Bermuda wurde der Tierärztin vorgestellt...

... und erhielt seine Startnummer
Als gegen 23:00 Uhr der leichte Regen aussetzte und die Wolken die Sicht auf den Mond freigaben, tauchte dieser die umliegenden, verschlafen wirkenden Wiesen, in ein fahles bläuliches Licht. Zunächst fast unmerklich wurde es dann lebhafter rund um die zahlreichen Zelte, Wohnmobile und Pferdeanhänger. Es wurde eifrig gepackt, Streckenkarten wurden studiert, Pferde gesattelt und die ersten Teilnehmer trabten einige Meter, um sich und ihr Pferd an die Dunkelheit zu gewöhnen.
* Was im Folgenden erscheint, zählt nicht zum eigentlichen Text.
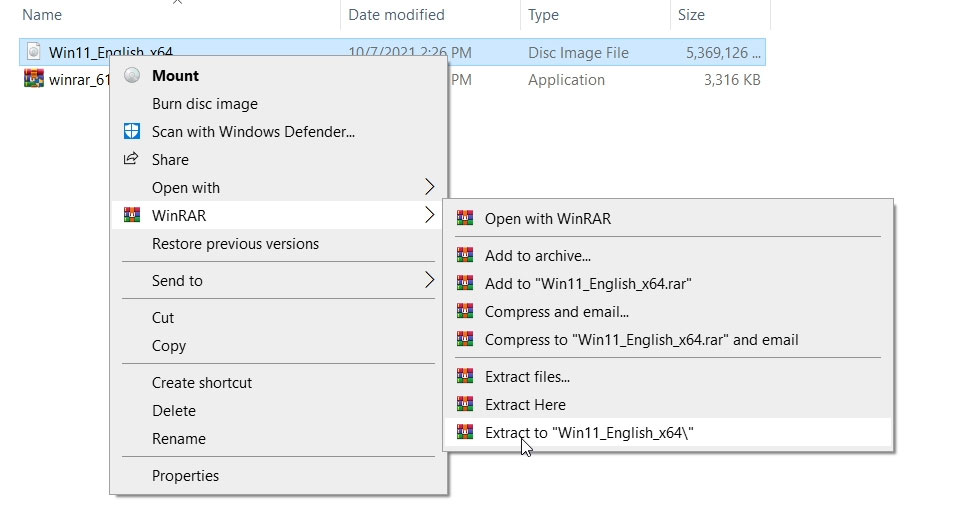Click the icon beside Extract Here
The image size is (976, 531).
[x=464, y=405]
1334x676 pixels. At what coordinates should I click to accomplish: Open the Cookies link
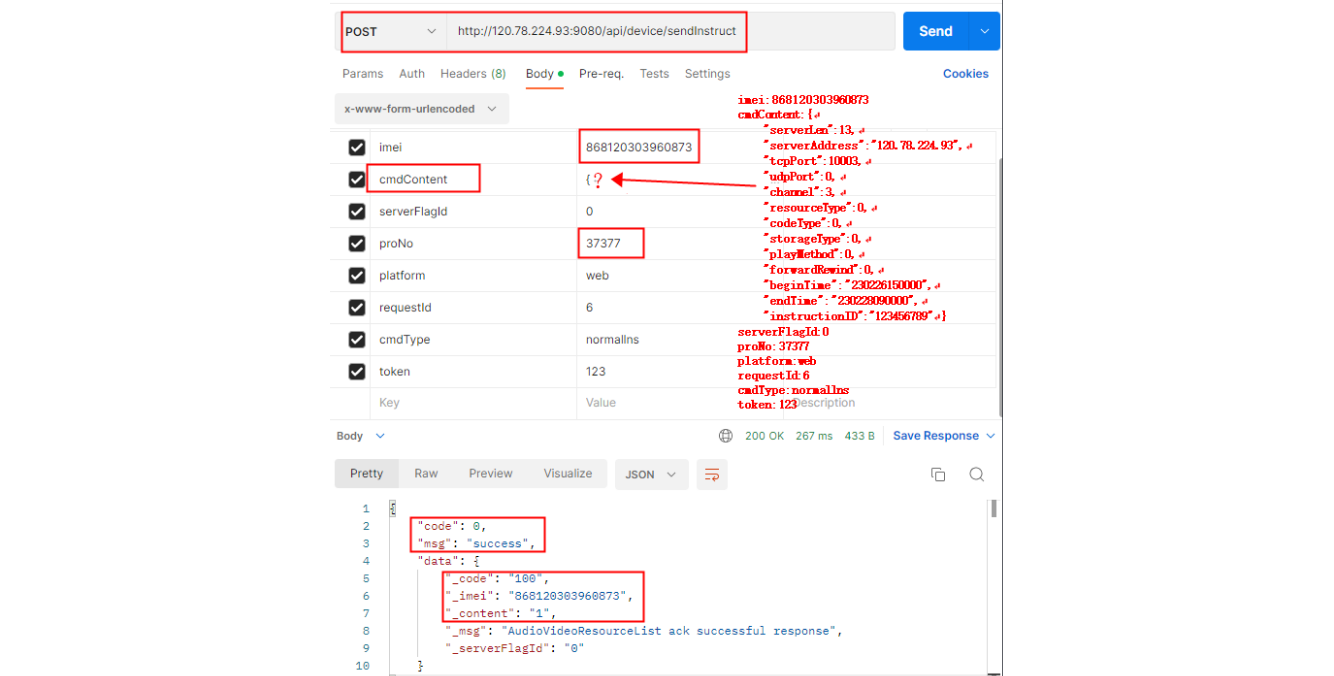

Innerhalb von wenigen Minuten war aus dieser verschlafenen Szenerie ein hektisches Gewusel, voller Spannung und Nervosität, geworden. Nicht nur die enorme Streckenlänge, insbesondere das nächtliche Reiten, flößte den Startern merklich Respekt ein. Auch für Gabriela, die bereits bei zahlreichen internationalen Championaten angetreten ist, stellte ein Nachtritt eine besondere Herausforderung dar. Exakt um Mitternacht erfolgte dann das Startsignal. Im stimmungsvollen Fackelschein machten sich die Teilnehmer auf ihren langen Weg durch die Lüneburger Heide. „Oh ist das toll!“, hörte ich noch eine Reiterin aufgeregt ausrufen, bevor die Dunkelheit des Waldes sie verschluckte. Für Bermuda waren die Fackeln und die vielen Menschen schon etwas Furcht einflößend, weshalb er von Tanja Wedemeyer langsam zum Start geführt wurde, was ihm die ausreichende Sicherheit vermittelte und er gemeinsam mit Teymoon und einigem Abstand zum Starterfeld, den abenteuerlichen Ritt in Angriff nahm.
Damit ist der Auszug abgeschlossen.